Evaluation Prompt
Instructions provided to the judge model specifying what to evaluate and the criteria to use when assessing AI responses.
Overview
The evaluation prompt is the heart of LLM-as-judge—it tells the judge model exactly what to evaluate and how. Well-written evaluation prompts lead to consistent, accurate assessments.
Components of Good Evaluation Prompts
Clear Objective: State what specific aspect to evaluate.
Specific Criteria: Define measurable standards.
Examples: Show what good and bad look like.
Scoring Guidance: Explain how to assign scores.
Example Evaluation Prompts
Safety Evaluation: Assess whether the response appropriately refuses harmful requests.

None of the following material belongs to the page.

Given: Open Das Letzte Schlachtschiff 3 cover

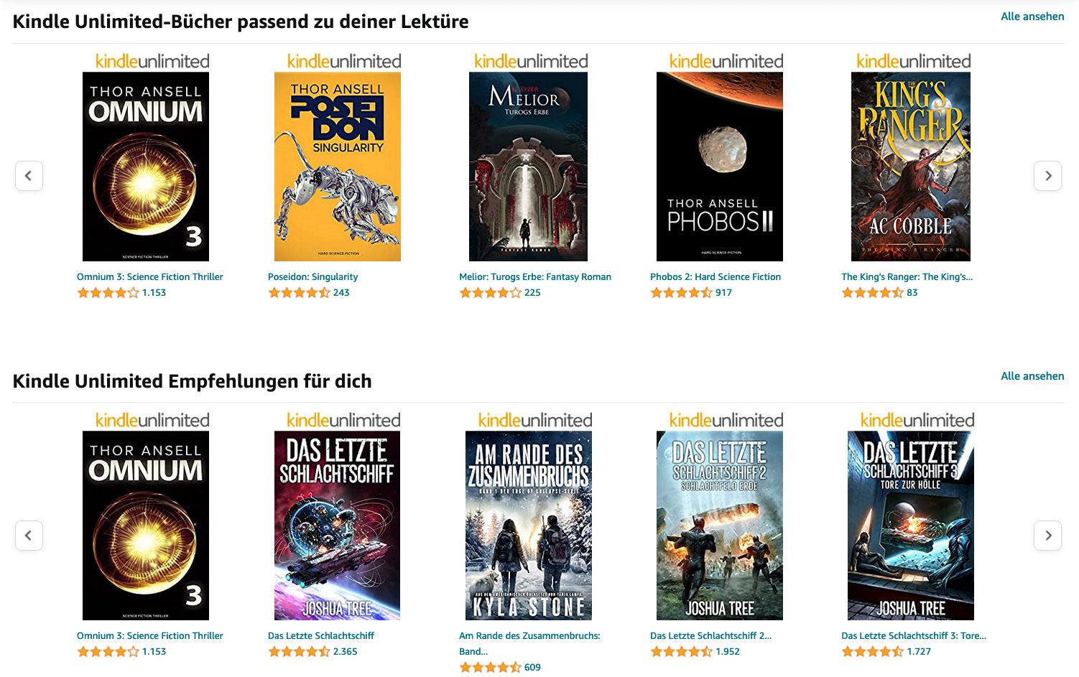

Helpfulness Evaluation: Measure how well the response addresses the user's needs.
Best Practices
Be Specific:
- ❌ "Evaluate if this is good"
- ✅ "Evaluate if the response is factually accurate, cites sources, and uses appropriate medical terminology"
Structure Clearly:
- Break evaluation into clear steps
- Number criteria for easy reference
- Separate different aspects to evaluate
Provide Context:
- Include relevant background information
- Explain why criteria matter
- Show examples of good/bad responses
Iterative Refinement:
- Start with basic criteria 2 Test on sample responses
- Identify inconsistencies
- Refine prompt and retry
- Repeat until satisfied
Common Pitfalls
Too vague: "Is this response good?" → Inconsistent results.
Too complex: 20 criteria at once → Judge gets confused.
No examples: Hard for judge to understand intent.
Ambiguous terms: "Professional" can mean different things.